Among the records that follow, count the lines where "computer" appears, and state the count by itself.

### Given data
++++++++++

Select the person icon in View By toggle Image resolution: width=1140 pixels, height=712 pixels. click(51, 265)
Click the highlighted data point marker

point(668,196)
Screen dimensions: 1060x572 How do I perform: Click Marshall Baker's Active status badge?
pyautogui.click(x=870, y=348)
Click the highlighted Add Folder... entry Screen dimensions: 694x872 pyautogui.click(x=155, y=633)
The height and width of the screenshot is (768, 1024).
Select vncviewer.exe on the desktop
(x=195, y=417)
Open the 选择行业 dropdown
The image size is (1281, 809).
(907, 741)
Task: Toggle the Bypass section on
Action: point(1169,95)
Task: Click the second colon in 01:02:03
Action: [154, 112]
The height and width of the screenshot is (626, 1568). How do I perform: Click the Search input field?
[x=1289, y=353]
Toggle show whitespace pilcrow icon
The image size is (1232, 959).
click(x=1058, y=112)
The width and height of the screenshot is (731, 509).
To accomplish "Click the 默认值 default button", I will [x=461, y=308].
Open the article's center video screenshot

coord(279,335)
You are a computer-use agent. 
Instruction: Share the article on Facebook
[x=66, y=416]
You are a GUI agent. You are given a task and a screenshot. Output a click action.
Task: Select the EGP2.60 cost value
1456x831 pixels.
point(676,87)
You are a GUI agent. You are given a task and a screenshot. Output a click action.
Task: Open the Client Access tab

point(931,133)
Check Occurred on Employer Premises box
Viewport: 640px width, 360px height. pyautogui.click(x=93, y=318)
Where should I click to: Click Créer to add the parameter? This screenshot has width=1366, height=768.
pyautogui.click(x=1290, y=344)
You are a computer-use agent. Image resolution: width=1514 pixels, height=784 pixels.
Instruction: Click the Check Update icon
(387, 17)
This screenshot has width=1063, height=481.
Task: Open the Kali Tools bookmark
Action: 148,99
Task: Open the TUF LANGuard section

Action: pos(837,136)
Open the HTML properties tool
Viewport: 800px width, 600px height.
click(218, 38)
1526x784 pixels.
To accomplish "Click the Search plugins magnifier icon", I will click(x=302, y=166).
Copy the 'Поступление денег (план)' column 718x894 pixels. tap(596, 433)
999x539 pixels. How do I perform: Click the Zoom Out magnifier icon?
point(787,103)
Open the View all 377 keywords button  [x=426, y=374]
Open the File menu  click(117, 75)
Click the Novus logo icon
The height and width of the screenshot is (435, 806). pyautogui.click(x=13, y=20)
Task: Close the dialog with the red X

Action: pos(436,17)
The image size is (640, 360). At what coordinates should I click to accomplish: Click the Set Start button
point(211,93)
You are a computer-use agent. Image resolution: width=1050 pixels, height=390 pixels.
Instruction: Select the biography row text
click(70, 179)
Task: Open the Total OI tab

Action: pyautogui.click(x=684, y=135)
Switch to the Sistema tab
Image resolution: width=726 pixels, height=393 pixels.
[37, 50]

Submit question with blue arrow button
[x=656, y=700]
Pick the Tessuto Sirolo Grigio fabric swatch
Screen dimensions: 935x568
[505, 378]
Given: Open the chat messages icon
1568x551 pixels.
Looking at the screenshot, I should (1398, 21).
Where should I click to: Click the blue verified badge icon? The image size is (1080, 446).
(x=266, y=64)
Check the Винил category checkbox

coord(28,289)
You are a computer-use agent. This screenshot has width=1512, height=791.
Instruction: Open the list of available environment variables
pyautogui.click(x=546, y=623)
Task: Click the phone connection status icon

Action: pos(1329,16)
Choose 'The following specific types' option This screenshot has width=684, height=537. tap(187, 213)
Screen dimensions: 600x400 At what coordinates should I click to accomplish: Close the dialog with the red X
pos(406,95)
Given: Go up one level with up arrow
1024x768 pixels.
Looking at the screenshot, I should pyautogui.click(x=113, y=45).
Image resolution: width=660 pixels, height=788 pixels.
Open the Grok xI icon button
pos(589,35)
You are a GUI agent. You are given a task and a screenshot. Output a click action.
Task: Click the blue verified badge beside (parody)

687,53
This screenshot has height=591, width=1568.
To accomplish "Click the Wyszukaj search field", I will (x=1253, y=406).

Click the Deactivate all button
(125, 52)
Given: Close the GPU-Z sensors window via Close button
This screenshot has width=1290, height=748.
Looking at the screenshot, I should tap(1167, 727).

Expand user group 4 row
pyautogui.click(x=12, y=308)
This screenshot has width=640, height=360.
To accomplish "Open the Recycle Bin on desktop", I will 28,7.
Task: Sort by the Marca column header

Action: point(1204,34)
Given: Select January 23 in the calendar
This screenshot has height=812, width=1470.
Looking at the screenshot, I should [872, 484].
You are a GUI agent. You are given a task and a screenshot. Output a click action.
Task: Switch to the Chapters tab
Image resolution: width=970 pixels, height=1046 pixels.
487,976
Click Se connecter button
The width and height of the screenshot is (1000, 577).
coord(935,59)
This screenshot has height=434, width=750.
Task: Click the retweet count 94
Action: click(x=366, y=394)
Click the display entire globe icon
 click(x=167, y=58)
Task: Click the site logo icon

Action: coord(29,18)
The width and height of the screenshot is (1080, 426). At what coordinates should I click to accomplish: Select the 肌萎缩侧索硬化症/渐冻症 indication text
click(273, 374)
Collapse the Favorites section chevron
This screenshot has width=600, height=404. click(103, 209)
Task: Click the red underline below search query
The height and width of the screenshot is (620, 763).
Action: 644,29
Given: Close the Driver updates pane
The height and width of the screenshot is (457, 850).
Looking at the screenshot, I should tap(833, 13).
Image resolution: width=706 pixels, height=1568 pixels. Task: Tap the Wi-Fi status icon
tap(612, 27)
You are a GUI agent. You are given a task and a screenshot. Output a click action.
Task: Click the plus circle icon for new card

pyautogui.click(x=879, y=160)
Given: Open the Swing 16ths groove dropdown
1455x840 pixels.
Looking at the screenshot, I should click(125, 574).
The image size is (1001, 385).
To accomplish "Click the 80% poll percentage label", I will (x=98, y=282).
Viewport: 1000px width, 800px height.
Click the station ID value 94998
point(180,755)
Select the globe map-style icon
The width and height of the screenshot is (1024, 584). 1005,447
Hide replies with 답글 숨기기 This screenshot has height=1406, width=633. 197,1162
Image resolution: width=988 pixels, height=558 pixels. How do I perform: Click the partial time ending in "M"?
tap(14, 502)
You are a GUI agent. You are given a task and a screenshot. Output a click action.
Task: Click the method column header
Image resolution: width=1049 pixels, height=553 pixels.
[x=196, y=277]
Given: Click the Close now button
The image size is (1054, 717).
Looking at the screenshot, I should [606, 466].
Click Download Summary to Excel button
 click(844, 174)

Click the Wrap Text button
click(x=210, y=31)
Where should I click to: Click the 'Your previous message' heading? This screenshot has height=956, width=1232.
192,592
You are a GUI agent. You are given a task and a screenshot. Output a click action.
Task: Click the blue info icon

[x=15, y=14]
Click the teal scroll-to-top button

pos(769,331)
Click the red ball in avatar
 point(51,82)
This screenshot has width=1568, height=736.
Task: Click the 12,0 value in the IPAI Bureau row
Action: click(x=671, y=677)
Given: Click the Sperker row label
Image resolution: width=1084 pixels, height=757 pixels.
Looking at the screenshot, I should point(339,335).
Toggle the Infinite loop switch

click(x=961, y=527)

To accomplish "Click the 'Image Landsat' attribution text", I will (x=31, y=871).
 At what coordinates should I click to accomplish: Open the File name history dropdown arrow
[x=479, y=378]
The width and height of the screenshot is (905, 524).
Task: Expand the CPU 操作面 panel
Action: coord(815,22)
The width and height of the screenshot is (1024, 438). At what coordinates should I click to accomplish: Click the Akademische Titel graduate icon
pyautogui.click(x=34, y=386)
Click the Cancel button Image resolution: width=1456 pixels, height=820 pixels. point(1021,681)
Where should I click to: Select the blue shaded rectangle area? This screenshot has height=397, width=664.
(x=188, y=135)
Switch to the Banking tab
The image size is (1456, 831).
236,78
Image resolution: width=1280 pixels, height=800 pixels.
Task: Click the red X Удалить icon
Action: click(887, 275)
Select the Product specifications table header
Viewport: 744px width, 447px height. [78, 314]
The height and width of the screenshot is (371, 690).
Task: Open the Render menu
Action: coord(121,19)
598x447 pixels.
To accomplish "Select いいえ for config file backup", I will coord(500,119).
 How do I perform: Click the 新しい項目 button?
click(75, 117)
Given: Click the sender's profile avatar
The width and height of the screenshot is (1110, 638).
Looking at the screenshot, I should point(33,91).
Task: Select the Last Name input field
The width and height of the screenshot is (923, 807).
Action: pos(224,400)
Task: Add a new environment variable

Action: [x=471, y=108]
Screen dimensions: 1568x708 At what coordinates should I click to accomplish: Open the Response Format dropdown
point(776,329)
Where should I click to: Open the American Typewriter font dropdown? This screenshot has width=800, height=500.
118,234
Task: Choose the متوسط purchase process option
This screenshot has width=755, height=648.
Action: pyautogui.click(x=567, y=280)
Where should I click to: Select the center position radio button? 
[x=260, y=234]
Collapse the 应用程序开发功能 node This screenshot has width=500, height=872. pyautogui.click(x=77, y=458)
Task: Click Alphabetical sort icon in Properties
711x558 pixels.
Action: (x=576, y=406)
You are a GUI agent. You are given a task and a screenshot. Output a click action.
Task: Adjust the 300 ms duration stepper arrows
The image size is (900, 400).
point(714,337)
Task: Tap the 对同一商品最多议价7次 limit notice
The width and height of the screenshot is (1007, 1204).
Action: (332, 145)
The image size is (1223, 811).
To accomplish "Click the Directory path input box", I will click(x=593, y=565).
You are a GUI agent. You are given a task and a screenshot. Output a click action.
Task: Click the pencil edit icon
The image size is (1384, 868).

++++++++++

### Result
4